▶ To do
Could you please count how many lines in the data below hold the string "showing"? Reply with only the number.

(Records from a data source)
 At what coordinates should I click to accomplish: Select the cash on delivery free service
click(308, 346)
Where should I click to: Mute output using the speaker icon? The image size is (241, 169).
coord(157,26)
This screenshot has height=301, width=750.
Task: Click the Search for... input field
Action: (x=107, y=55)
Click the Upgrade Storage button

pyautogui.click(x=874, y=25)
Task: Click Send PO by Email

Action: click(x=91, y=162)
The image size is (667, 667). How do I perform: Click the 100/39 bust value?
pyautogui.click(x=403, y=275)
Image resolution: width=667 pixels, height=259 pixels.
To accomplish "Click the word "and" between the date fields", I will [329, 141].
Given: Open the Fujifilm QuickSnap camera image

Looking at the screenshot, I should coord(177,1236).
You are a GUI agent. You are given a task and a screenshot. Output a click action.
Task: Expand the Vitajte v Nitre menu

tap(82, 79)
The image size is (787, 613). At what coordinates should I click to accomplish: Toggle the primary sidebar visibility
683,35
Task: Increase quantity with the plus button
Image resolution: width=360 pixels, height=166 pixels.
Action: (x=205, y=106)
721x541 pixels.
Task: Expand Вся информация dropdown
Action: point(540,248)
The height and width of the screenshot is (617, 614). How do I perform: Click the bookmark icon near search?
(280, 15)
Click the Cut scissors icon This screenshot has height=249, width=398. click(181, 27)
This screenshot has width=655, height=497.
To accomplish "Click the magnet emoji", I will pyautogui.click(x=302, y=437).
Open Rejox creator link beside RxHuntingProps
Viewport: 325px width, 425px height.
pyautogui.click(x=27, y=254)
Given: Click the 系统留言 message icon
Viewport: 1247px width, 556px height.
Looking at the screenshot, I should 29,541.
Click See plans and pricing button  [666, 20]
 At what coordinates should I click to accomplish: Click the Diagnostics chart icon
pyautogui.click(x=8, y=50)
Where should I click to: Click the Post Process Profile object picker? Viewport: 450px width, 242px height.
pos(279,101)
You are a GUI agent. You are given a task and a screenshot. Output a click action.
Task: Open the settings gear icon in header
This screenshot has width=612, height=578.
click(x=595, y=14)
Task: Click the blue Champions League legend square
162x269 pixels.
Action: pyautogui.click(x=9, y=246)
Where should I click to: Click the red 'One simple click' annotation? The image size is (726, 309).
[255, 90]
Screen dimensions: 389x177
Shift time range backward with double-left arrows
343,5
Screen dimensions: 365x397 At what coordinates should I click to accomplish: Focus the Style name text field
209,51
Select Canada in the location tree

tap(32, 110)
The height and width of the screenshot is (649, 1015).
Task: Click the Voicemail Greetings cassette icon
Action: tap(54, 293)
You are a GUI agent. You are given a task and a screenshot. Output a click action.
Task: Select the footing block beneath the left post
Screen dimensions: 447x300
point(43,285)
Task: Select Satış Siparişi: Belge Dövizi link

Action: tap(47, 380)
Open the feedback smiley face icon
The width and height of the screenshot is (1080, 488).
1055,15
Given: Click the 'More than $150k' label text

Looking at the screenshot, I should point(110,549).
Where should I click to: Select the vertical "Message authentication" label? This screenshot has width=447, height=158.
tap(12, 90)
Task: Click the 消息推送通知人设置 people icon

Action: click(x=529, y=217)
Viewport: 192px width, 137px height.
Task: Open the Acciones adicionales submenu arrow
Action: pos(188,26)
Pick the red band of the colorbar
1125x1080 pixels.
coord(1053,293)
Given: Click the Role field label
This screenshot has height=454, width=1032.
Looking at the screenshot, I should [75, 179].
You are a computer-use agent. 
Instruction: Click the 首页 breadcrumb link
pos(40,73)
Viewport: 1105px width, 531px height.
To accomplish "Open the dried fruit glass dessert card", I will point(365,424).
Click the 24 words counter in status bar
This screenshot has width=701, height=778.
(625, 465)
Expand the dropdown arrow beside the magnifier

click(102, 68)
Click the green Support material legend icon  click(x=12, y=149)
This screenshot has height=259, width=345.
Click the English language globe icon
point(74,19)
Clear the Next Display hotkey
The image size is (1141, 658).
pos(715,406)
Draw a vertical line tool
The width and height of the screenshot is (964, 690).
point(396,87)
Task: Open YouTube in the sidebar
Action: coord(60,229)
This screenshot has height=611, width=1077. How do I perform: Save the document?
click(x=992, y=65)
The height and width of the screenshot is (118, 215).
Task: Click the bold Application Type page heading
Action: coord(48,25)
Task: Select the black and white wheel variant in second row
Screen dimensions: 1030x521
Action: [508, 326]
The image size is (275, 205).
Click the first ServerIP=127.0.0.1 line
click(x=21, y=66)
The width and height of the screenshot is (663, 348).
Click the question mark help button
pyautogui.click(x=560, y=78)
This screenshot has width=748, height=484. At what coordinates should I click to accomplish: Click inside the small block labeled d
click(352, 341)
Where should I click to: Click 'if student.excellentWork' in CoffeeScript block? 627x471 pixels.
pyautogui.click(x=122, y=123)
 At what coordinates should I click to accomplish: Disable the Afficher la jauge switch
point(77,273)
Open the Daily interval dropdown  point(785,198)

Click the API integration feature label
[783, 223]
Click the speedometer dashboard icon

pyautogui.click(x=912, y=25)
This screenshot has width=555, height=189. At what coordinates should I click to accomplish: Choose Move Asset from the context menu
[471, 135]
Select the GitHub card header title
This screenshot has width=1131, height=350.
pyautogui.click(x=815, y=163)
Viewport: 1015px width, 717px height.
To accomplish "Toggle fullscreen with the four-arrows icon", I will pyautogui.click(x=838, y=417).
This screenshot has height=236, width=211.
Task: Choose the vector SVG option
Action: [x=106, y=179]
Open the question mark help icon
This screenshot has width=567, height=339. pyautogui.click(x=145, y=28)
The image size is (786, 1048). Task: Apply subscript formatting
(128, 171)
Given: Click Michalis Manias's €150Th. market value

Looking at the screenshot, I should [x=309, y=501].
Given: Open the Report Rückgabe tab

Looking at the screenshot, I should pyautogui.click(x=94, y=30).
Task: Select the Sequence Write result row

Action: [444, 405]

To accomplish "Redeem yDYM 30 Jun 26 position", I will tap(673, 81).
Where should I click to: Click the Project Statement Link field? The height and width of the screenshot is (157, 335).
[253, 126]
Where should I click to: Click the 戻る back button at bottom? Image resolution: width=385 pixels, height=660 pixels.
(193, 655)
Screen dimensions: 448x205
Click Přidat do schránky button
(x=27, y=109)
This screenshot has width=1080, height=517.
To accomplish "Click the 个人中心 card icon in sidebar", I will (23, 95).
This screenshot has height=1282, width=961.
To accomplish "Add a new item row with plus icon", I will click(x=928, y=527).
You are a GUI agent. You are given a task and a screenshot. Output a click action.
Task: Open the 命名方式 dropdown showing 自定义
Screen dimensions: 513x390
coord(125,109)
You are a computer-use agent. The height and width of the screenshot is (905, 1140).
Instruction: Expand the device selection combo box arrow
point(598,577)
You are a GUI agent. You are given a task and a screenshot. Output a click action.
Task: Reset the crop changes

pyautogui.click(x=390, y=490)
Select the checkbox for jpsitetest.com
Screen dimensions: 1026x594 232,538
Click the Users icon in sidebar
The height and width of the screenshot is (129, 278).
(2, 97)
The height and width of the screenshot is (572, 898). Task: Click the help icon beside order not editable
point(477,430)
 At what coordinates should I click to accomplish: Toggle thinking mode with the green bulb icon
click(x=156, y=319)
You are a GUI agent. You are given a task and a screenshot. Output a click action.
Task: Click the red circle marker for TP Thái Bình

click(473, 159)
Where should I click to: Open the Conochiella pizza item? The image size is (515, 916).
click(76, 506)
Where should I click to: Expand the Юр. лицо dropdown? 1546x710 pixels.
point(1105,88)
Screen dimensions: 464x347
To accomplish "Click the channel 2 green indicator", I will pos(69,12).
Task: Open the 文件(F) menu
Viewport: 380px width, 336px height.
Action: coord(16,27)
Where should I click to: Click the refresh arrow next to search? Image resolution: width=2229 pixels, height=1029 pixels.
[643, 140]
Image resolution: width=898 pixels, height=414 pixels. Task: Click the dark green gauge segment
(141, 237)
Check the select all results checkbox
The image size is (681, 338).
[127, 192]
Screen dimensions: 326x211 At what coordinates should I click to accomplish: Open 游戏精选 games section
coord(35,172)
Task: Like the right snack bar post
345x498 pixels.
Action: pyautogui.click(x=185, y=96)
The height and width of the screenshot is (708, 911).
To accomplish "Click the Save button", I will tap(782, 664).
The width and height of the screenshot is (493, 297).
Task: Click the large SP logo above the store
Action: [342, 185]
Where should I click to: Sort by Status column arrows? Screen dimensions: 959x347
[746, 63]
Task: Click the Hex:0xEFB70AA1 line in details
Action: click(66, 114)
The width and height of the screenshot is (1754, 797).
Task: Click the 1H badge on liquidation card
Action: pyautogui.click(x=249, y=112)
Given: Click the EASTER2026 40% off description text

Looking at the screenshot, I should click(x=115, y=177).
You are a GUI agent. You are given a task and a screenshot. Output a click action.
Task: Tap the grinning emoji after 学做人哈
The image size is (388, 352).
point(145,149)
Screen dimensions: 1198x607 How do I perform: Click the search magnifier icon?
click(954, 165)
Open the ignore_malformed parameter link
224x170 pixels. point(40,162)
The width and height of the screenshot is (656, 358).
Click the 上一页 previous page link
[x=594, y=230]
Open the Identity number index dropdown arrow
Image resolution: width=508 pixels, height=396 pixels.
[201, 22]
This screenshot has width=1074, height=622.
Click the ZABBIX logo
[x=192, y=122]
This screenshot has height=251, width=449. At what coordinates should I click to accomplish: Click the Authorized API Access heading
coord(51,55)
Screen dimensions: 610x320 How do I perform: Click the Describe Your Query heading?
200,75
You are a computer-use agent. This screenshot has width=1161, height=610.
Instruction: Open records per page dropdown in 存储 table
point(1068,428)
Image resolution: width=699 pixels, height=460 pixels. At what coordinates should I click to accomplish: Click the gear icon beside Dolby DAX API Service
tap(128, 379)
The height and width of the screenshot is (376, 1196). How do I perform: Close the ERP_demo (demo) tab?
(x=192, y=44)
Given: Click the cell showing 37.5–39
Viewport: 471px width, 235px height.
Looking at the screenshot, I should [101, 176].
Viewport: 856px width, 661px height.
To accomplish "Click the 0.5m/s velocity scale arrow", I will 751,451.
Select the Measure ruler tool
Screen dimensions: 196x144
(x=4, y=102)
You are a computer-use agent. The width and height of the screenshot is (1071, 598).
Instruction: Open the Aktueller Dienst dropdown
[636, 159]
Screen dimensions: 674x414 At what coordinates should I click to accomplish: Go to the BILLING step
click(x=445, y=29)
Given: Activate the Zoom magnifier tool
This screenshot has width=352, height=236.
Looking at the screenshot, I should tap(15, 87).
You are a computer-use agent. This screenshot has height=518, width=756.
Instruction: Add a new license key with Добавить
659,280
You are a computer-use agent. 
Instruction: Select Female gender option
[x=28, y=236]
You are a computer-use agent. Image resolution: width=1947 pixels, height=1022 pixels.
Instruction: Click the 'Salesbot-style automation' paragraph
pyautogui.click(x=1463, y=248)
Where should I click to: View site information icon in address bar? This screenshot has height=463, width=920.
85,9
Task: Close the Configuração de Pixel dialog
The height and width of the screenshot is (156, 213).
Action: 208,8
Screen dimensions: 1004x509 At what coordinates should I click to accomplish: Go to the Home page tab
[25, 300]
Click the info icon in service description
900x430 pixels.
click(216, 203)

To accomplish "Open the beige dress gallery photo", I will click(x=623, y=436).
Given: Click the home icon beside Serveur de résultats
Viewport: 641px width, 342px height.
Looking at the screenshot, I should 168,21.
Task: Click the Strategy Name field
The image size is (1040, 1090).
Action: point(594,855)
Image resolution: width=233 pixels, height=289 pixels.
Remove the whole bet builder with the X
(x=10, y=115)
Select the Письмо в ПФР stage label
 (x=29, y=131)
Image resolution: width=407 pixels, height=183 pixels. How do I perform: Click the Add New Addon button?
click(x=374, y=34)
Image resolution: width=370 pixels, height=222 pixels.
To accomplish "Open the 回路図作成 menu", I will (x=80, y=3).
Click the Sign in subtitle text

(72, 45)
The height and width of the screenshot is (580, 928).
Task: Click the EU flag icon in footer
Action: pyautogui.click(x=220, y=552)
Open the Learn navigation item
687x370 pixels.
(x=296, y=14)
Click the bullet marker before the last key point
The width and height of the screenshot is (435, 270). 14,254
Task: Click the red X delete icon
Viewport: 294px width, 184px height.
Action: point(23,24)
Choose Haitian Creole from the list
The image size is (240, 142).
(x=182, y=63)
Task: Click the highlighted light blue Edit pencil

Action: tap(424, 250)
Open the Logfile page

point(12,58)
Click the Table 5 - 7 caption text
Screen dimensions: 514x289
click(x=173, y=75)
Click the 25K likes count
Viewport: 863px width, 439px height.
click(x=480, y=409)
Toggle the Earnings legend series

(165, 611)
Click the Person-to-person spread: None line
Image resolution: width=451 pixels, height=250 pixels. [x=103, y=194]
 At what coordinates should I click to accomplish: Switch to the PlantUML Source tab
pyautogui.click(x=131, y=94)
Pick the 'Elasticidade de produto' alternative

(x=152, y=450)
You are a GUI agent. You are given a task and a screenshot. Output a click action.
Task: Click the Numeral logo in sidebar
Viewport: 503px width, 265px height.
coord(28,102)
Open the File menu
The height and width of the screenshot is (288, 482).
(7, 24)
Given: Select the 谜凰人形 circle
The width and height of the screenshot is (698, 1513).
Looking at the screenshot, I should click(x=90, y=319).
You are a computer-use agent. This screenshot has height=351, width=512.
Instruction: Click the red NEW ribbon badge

▶ The completed task
2